Sure we can avoid conflict by transcending opposites. We just can’t care about outcomes at the same time.
I’ve been trying to get various UU ministers to engage on the issue of embracing contradictions. I’ve cited Aristotle’s Law of Non-Contradiction to show that, if we embrace contradictions, we can prove any claim (the Explosion problem). We have a new intern at our church who sent me this article. It’s the first real attempt I’ve seen from a UU minister to articulate and defend the Buddhist and Jain logic of embracing contradictions.
http://www.beyondwilber.ca/healing-thinking/both-and-logic.html
The article notes the motivation for doing so:
“Such transcendence is profoundly healing since it transcends the thinking mind and language.”
The worry here is that we can be selfish in our desire for healing. It is good to want healing, calm, quiet, etc but not at any cost. Peace that requires us to look the other way at injustice or suffering is not the peace I want.
“The so-called law of contradiction is still widely taken for granted: A cannot be both A and not-A.”
Aristotle said that we must accept the Law of Non-Contradiction if any of our claims are to have any meaning. He didn’t provide a proof, he only noted that we MUST accept it on pain of irrationality and meaningless. The Explosion problem was noticed later:
http://en.wikipedia.org/wiki/Principle_of_explosion
“Thus, in physics, it was taken for granted that light cannot be both a wave and particle (not-wave) phenomenon.”
No. Quantum phenomena have been seized on by Eastern thinkers as proof that the LON doesn’t hold in nature, but this is a mistake. Nature does not even have the concepts of ‘Wave’ and ‘particle’. It simply is, and our theories speak about nature in their various domains. There is no contradiction in saying that photons manifest as waves and particles depending on the experimental setup. This is a red herring.

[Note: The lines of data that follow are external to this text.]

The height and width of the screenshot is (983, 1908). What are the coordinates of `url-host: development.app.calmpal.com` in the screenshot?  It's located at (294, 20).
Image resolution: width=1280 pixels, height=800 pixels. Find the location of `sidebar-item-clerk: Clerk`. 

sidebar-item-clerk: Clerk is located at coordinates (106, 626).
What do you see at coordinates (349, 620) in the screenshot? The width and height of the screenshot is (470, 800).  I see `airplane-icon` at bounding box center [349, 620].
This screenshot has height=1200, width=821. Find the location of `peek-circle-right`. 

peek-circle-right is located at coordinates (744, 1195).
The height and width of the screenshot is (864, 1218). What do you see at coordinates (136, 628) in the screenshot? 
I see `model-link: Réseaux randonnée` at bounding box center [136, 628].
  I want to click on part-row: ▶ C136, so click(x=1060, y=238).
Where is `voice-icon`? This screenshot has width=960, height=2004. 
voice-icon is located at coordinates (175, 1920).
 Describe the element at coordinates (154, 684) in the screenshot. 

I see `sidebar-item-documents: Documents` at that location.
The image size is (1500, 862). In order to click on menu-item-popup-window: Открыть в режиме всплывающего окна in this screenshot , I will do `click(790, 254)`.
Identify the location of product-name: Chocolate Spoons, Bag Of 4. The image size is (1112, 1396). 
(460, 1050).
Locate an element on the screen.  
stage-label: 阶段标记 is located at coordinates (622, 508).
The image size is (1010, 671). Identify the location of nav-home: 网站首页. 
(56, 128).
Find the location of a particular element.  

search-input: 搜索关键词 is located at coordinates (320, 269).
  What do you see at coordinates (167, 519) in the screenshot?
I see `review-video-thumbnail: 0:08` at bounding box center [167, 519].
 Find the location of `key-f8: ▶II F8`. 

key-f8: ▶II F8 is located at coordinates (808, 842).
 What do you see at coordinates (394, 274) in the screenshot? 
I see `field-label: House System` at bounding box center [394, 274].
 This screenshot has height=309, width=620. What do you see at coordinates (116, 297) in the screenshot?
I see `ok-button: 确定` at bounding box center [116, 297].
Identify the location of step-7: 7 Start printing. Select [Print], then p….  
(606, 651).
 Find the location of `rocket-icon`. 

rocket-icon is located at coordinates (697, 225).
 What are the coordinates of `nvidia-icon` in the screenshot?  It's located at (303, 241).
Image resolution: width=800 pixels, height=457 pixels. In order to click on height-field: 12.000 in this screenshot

>the Buddha first taught that the world is real. He next taught that it is unreal. To the more astute students, he taught that it is both real and not real. And to those who were furthest along the path, he taught that the world is neither real nor not real.
Aristotle’s insight applies here. If the word ‘real’ is to have any meaning, we can’t change its definition midway through a sentence. This is equivocation. It can be very hard to detect, and is a common trick in liberal theology, especially concerning the word ‘God’. If we care about our beliefs, we have to use one given meaning for a given word at a time.
So, yes, transcendental resolutions of contradictions are available to us, but they have a cost. Let’s take a real example, mumps. We could say, “Mumps are bad” as a way to push for vaccinations of our kids. Jain logic would have us say:
1. “in some ways it is”2. “in some ways it is not” 3. “in some ways it is and it is not” 4. “in some ways it is and it is indescribable” 5. “in some ways it is not and it is indescribable” 6. “in some ways it is, it is not and it is indescribable” 7. “in some ways it is indescribable”
This form of seven-valued logic avoids dogmatism, antagonism, and conflict.”
If you come to a CDC meeting on Capitol Hill armed with Jain logic, you will be unable to argue for a particular outcome. If avoiding dogmatism, antagonism and conflict is your goal, then Jain logic is for you. If saving kids’ lives is your highest value, then you should bring Aristotelian logic.
Here’s the crux of the matter as I understand it:
As soon as I value something, like keeping my kid alive, I have left Jain logic behind. Sure, raw nature can live that way, where there is no value attached to whether my kid lives or dies, but I can’t, or won’t.
So, it may be that kids, their bodies and the mumps pathogen ACTUALLY live according to Jain logic. I’d say that was true a million years ago, in our natural, brutal state. But ONCE WE ACQUIRED VALUES, we left that world. Today, I live in a world where there are better and worse ways to treat my kids, women, gays and the various races. I have grown up. The comforting mist of transcendental logic is no longer available to me, except as a philosophical inquiry.
“What has been cut apart by divisive Aristotelian either/or logic can be reunited by both/and logic.” Yes, but at a cost, one that is fatal to our values.
“Reaching beyond the thinking mind is healing in a profound way. It removes the agitation of the thinking mind and delivers us into the calmness of infinite wisdom.” Yes, but calmness and removing agitation are not my highest values. Because I have certain values, I willingly give up my serenity and oppose their opposites.